[YS Learn] What steps early-stage startups can take to build lasting companies that can endure any crisis

A Harvard Business Review (HBR) report lists key steps startups need to take in order to build lasting companies that can endure any crisis.

The success of most high technology companies has been defined by the kind of growth they have displayed. The unprecedented computing power and growth of technology has built marketplaces and companies that wouldn’t have existed 20 years back.

Large scale and unprecedented growth with billion-dollar valuations have been the mark of startups and entrepreneurs. 

While these created jobs, new opportunities, and newer industries, the pandemic has given everyone a reason to step back and take a pause. A Harvard Business Review report stated, few companies from the tech boom of the mid-2000s had the foresight to temper their pace in anticipation of the long journey that lay ahead. 

Lasting businesses take time to build. As the cliche goes — overnight success takes over 10 years. And few companies are started with an expiration date in mind. However, few companies have thought about the strategic roadmaps and value they need to build to endure any crisis.

EXERCISE REQUIREMENTS:
a: From the article on lasting startups, reproduce the text starting with "A Harvard Business Review (HBR)" and going on through "20 years back.".
b: Answer these questions using the article on lasting startups:
(i) Whose report does the article cite?
(ii) Computing power and technology have built marketplaces and companies that would not have existed how many years back?
(iii) According to the cliche the article quotes, how long does overnight success take?

MATERIAL SUPPLIED:
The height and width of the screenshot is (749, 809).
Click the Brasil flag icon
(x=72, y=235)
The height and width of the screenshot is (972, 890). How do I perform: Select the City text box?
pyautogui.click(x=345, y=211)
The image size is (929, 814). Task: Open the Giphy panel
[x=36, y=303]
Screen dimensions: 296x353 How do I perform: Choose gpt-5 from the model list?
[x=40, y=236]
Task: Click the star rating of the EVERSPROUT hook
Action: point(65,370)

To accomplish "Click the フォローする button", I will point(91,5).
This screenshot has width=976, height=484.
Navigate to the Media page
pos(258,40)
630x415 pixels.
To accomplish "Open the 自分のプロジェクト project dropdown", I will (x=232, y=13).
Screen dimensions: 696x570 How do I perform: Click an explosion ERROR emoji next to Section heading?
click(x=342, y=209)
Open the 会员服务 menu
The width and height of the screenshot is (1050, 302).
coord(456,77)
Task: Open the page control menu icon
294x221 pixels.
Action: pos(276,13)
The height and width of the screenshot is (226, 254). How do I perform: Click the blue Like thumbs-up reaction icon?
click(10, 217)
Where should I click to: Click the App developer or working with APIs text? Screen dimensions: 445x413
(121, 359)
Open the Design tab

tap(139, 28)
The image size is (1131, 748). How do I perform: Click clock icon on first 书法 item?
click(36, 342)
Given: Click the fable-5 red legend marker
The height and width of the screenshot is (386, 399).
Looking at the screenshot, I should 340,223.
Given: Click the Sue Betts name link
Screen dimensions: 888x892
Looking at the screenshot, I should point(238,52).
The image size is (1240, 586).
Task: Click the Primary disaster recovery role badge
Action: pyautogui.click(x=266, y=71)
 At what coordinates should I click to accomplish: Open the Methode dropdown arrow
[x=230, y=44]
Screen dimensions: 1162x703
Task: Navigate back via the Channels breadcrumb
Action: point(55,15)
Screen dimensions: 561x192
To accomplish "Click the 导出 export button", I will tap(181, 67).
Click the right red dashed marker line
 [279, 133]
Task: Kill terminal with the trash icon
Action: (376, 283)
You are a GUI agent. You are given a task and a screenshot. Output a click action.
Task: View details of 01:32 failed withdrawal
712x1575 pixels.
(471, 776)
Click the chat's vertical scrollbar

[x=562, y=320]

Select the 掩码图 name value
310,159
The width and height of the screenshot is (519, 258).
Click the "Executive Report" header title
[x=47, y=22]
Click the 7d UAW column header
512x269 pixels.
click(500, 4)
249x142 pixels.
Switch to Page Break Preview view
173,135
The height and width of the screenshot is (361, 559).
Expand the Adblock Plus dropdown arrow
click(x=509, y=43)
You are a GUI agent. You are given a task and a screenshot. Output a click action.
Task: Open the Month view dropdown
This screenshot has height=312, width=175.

TASK RESPONSES:
a:
A Harvard Business Review (HBR) report lists key steps startups need to take in order to build lasting companies that can endure any crisis.

The success of most high technology companies has been defined by the kind of growth they have displayed. The unprecedented computing power and growth of technology has built marketplaces and companies that wouldn’t have existed 20 years back.

b:
(i) A Harvard Business Review (HBR) report
(ii) 20 years back
(iii) Over 10 years